*Task*:
In the listing below, which lines contain the string "will"? Copy them all.

=== Data section ===

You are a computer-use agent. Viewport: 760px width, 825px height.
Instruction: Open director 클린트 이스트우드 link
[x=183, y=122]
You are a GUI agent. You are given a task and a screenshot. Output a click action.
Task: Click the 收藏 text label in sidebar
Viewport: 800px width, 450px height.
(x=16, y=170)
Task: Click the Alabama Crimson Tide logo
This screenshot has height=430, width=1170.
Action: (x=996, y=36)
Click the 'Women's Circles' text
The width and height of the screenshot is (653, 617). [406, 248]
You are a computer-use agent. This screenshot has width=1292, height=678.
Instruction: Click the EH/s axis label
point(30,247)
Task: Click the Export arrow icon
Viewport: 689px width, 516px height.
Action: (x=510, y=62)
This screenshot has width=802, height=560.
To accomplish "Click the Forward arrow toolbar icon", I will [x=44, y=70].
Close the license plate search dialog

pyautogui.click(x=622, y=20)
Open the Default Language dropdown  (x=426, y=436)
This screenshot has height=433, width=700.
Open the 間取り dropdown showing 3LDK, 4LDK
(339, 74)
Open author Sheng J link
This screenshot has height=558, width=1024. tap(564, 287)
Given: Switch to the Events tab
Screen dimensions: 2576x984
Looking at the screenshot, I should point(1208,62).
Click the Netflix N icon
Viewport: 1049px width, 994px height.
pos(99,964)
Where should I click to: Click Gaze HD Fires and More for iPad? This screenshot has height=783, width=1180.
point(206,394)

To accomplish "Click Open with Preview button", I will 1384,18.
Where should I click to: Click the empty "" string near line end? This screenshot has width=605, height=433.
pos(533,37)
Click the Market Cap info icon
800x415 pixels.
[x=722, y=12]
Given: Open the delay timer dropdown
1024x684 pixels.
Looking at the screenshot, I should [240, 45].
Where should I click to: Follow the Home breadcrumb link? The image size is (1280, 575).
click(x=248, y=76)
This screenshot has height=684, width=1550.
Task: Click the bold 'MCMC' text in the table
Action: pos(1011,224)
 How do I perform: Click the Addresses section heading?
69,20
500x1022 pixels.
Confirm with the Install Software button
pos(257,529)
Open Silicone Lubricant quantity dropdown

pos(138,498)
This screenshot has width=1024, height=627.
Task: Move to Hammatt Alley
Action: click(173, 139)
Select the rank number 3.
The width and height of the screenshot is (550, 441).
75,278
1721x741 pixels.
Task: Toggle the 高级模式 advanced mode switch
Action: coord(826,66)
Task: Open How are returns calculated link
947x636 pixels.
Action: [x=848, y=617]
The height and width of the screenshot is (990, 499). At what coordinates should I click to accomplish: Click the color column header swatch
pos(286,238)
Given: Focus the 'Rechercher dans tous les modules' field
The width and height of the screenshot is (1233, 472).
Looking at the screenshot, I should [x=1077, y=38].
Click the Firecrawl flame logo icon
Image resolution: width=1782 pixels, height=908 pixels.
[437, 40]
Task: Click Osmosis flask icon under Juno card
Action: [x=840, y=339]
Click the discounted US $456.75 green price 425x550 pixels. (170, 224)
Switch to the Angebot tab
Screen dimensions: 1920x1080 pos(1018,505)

===

*Solution to this task*:
To accomplish "Click the Forward arrow toolbar icon", I will [x=44, y=70].
To accomplish "Click Open with Preview button", I will 1384,18.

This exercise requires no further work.